Le vignoble valaisan monte en gamme avec ses spécialités et connaît le succès auprès des consommateurs. Actif depuis trente ans dans le secteur des vins, Claude Crittin livre son analyse.
Quelles sont les principales évolutions que vous avez constatées?
Au cours des dernières années, nous pouvons constater deux changements majeurs. Tout d’abord, dans la manière de consommer le vin. À l’époque, le vin était un produit de consommation courante, pour étancher la soif. Aujourd’hui, le vin se déguste par envie. Une autre modification concerne directement la viticulture en Valais. Au début, les vignerons ont géré la production du mieux qu’ils pouvaient, parfois en improvisant. La deuxième génération s’est professionnalisée pour livrer des vins qualitativement irréprochables. Enfin, la génération actuelle souhaite apporter plus que la qualité en amenant de l’émotion, en transmettant ses valeurs personnelles.

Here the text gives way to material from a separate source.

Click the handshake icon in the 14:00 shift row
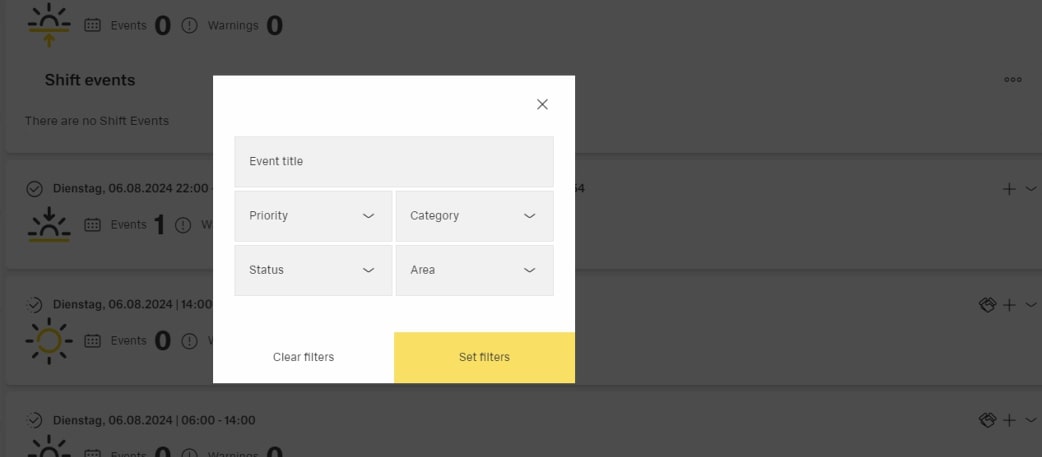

La promotion des vins du Valais est articulée autour des spécialités. Pourquoi?
À l’origine, les vins valaisans étaient relativement peu connus, et seules quelques exploitations se différenciaient auprès du grand public. Cet état de fait engendrait de la frustration. C’est ce qui a poussé à la mise en avant du patrimoine existant, en présentant des vins originaux et authentiques. Le Valais connaît d’ailleurs bon nombre de cépages anciens et autochtones. En 10 ans, il y a eu une évolution vers la montée en gamme significative des vins avec la valorisation des spécialités. Les résultats sont tangibles, puisqu’on constate au niveau des statistiques de consommation dans les grandes surfaces que le prix moyen des vins du Valais a augmenté grâce aux spécialités qui se vendent plus cher. Pour le producteur, ces vins spéciaux représentent 2 francs de revenu au m2 de plus, par rapport aux vins plus courants.

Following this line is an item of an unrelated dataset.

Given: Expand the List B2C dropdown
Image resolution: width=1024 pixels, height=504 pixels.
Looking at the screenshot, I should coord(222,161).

Quelles sont les incidences concrètes de cette mutation?
L’évolution s’est faite sur une dizaine d’années. Le nombre de producteurs a fortement diminué, de 621 à 457. Le nombre total de bouteilles produites a baissé de 10 millions d’unités, alors que la taille du vignoble est restée inchangée. Durant cette période, la part des spécialités a fortement augmenté, avec 10 millions de bouteilles produites en plus. Aujourd’hui, ces cépages autochtones représentent environ 40% du vignoble.

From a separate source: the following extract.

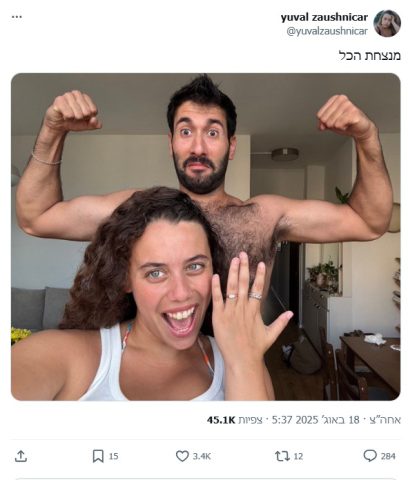The width and height of the screenshot is (408, 480).
Task: Share the post using the upload icon
Action: tap(21, 456)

Quels sont les enjeux et défis futurs des vins du Valais?
La réputation des vins valaisans en Suisse romande est faite. En Suisse allemande, les médias et les spécialistes en vin reconnaissent les nouveaux produits à haute valeur ajoutée. Mais le potentiel de développement de la consommation auprès du grand public alémanique est encore conséquent. Le vignoble doit continuer d’évoluer, et passer à une part de 60% de vins spéciaux. Pour conserver la qualité de nos crus et promouvoir l’offre, il faudra concentrer les efforts sur un certain nombre de cépages phares qui répondent à la demande. La production de rouges permet d’ailleurs de concurrencer directement les vins étrangers, qui détiennent la majorité du marché. Concernant l’exportation, les vins valaisans bénéficient de la bannière de la qualité suisse. L’image est excellente à l’étranger, avec une notion de luxe. Cependant, la quantité de marchandise dont nous disposons ne nous permet pas de sortir du marché de niche dans lequel nous sommes cantonnés. Avec quatre années de petites récoltes, nous ne disposons pas de vins à exporter en volume.
Quel est l’impact de ces faibles récoltes sur le marché indigène et les exploitants?
Ces petites récoltes ont favorisé la concentration du nombre d’entreprises. Les domaines sont très morcelés, et le regroupement de parcelles et d’exploitations centralisées devient une nécessité. La reconversion vers le monde des spécialités a également été accélérée. L’incidence pour le consommateur se traduit par une présence et une activité réduite des crus du Valais dans la grande distribution. Les vins courants diminuent au détriment des spécialités, ce qui pousse les exploitants à la reconversion pour obtenir plus de valeur ajoutée.